The dictatorship stumbling and bumbling

13 10 2015

In a recent post, we noted how the military dictatorship seems enamored of its weird version of history. In that perspective, the 1976 October massacre is a victory for monarchists and the May 1992 massacre is seen as some kind of political mistake. As we noted, Marx put it this way: “Hegel remarks somewhere that all great world-historic facts and personages appear, so to speak, twice. He forgot to add: the first time as tragedy, the second time as farce.”

Appointing Meechai Ruchupan, a villain of 1991-2, as the chief constitution writer appears to support Marx’s contention. Farce becomes an absurdity when the junta and Meechai appoint the aged academic Tinnapan Nakata as chairman of the National Reform Steering Assembly.
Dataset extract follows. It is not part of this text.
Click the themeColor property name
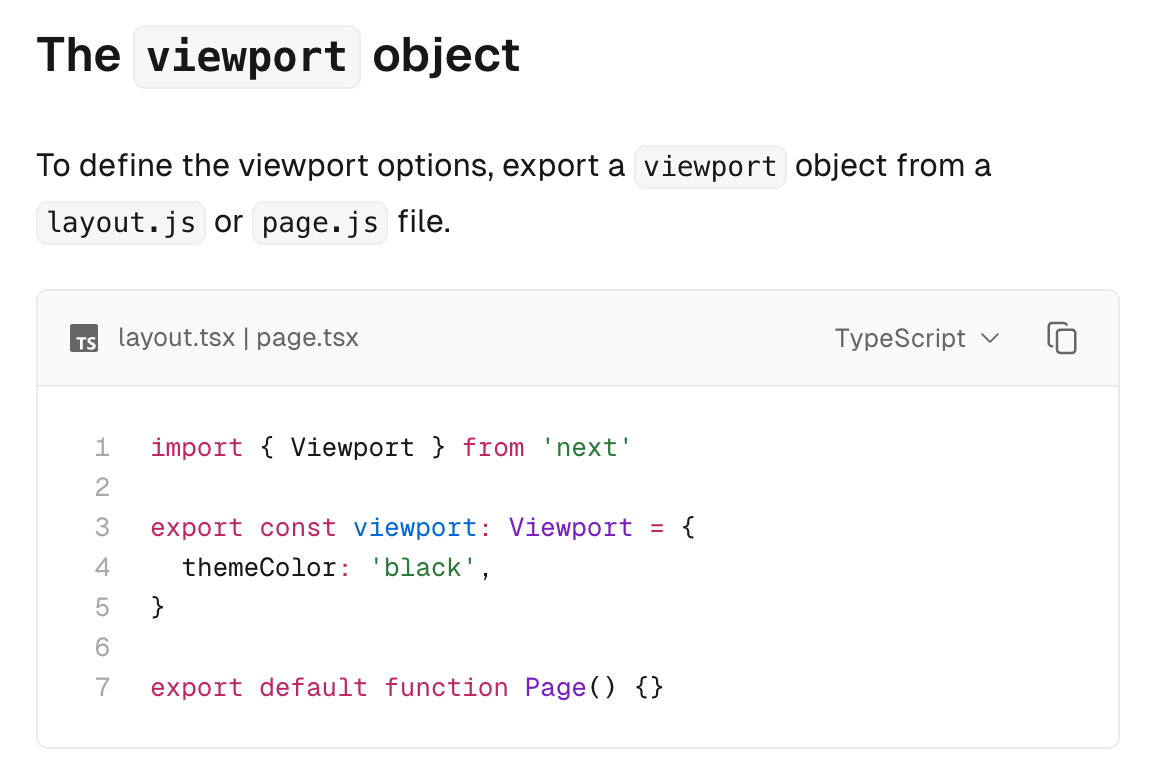This screenshot has height=776, width=1150. [x=259, y=567]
The Bangkok Post reports that not only is Tinnapan 81 years of age, but he was a “minister in the 1992 ‘Black May’ government has been named  over the protests of relatives of victims of the deadly street protests…”. He was a minister in the Prime Minister’s Office “during the brief, turbulent tenure of Suchinda Kraprayoon, who resigned after seven weeks in office following street protests in which 52 people officially were confirmed dead while hundreds went missing after soldiers opened fire on unarmed students and demonstrators.”

Naturally enough, relatives of Black May victims had protested Tinnapan’s appointment.
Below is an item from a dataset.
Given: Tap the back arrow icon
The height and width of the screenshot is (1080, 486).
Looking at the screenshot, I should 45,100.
The junta is bumbling. Deliberately insulting the middle class who are associated with the protests against the Suchinda government is a political error. It isn’t a single fumble.

The Nation reports that the regime is after a middle-class NGO. The Thai Health Promotion Foundation (ThaiHealth) has been around for a considerable time, funded by so-called sin taxes. The Bangkok Post states that The Dictator “Prayut Chan-o-cha has ordered authorities to look into … ThaiHealth … to ensure its funds are being spent to improve people’s health and promote the well-being of the general public.”

A junta audit panel reportedly “found ThaiHealth’s budget this year may not have been spent properly. The report found that more than half of the foundation’s funds went on financing political reform projects, election procedures and assessing the Thai political landscape, which were not related to health promotion.”

ThaiHealth has denied the allegations.

Whatever the situation with ThaiHealth’s funding, this represents another attack on the middle class that has emerged from the 1990s. If they junta continues down this path, its tenure is likely to face broader protest.